A bill that will allow for a massive open pit iron mine in northern Wisconsin will likely clear its biggest legislative hurdle later today when it's voted on in the Wisconsin State Senate.
A year ago, the mining bill failed in the Senate when Richland Center Republican Dale Schultz joined with Democrats to defeat it. Schultz will likely vote "no" again this year, but this time Republicans have a bigger majority and can pass the bill without him.
Focus has presently shifted to other GOP lawmakers, like Green Bay Senator Robert Cowles. A few weeks ago he toured the proposed mining site with Schultz and several Democratic Senators. At the time he wouldn't say how he'd vote: "I'm studying the issue," he says.
But Cowles was happy with many changes Republicans already made to the bill, including a provision that would only allow waste rock from a mine to be dumped in the smallest lakes and streams, saying, "All these things made the bill much better."

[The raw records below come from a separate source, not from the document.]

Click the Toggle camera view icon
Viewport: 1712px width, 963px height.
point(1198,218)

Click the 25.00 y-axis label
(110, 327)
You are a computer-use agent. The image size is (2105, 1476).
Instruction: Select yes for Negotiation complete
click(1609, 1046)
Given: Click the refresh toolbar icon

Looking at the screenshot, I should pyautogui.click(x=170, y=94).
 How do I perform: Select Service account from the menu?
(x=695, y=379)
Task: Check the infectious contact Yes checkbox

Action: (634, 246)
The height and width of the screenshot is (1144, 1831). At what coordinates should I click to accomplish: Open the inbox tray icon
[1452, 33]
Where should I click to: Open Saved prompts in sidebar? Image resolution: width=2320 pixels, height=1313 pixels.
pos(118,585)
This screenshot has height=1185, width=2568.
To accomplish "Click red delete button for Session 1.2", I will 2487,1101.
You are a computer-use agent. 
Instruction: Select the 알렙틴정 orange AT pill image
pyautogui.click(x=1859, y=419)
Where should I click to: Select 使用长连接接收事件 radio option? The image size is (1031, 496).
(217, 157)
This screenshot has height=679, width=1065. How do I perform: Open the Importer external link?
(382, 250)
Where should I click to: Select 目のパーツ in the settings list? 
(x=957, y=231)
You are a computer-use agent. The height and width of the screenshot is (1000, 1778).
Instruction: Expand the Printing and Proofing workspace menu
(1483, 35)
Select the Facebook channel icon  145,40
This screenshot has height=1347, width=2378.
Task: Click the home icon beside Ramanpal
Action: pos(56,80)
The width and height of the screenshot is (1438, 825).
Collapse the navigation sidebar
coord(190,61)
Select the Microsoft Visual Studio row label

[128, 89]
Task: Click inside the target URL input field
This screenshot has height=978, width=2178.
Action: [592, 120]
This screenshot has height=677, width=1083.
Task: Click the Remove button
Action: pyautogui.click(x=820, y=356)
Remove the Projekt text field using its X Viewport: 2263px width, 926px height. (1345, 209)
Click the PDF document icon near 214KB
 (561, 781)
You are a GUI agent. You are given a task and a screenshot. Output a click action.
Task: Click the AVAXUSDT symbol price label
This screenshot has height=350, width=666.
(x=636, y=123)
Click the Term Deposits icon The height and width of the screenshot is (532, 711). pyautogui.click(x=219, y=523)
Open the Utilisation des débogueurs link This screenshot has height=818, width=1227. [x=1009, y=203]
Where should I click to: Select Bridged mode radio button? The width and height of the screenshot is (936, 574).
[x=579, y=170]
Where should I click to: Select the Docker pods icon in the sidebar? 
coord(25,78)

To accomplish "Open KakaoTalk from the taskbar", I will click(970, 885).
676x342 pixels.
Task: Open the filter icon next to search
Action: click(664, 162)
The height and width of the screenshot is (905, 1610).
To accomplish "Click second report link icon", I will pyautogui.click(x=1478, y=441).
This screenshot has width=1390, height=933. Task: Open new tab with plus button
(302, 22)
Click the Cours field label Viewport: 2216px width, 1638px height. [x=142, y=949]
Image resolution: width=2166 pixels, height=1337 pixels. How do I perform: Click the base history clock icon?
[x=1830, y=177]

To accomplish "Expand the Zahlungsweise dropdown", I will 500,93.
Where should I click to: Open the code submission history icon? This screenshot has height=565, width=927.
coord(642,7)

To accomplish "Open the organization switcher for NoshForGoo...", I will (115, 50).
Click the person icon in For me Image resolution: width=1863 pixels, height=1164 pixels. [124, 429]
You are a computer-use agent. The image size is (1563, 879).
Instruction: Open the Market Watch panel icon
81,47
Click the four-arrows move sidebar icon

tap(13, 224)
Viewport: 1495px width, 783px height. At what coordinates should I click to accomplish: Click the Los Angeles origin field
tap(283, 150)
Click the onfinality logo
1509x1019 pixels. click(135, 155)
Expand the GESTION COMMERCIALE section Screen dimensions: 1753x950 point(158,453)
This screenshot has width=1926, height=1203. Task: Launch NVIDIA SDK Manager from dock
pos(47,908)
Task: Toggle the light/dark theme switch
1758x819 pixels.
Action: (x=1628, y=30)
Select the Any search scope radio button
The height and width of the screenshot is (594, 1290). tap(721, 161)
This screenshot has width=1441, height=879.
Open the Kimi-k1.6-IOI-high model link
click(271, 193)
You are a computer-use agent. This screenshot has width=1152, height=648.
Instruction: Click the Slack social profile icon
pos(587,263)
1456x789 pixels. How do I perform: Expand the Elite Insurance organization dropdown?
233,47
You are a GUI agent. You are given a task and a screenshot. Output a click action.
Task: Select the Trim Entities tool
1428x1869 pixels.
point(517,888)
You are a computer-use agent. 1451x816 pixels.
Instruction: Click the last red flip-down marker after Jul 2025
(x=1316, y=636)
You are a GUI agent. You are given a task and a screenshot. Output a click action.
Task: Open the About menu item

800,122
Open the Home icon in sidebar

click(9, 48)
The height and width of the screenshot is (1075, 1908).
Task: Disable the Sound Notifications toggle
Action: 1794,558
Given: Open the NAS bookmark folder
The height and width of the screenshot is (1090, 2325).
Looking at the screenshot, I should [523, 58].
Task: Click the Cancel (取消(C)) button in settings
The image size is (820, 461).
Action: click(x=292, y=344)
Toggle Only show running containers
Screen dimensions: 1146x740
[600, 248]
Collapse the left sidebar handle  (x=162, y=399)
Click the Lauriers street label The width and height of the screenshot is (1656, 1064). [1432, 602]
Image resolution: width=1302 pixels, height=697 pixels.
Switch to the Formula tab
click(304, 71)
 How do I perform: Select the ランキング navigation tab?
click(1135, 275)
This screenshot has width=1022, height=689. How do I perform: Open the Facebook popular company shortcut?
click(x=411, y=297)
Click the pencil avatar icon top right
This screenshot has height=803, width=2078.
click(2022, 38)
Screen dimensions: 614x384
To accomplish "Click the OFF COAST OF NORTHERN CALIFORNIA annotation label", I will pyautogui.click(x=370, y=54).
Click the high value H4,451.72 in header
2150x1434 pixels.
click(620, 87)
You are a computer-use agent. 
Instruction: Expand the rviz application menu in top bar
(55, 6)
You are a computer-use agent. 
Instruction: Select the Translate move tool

The bill before the Senate still includes plenty of controversial items, including a presumption that wetlands will be damaged at the site of an iron mine. If it becomes law, the onus would be on a mining company to develop an engineering plan to prevent any groundwater damage from spreading elsewhere.
Critics say that may be impossible on a water-rich site like the Penokee Hills, especially when this mine could produce millions of tons of waste rock.
But Cowles says his father was a water pollution control engineer, shaping his thinking on issues like these: "I do believe in technology and the ability of smart people to make a difficult situation happen."
If there is any reluctance among the GOP, it didn't show earlier this week when the mining bill passed the budget committee on a party line vote.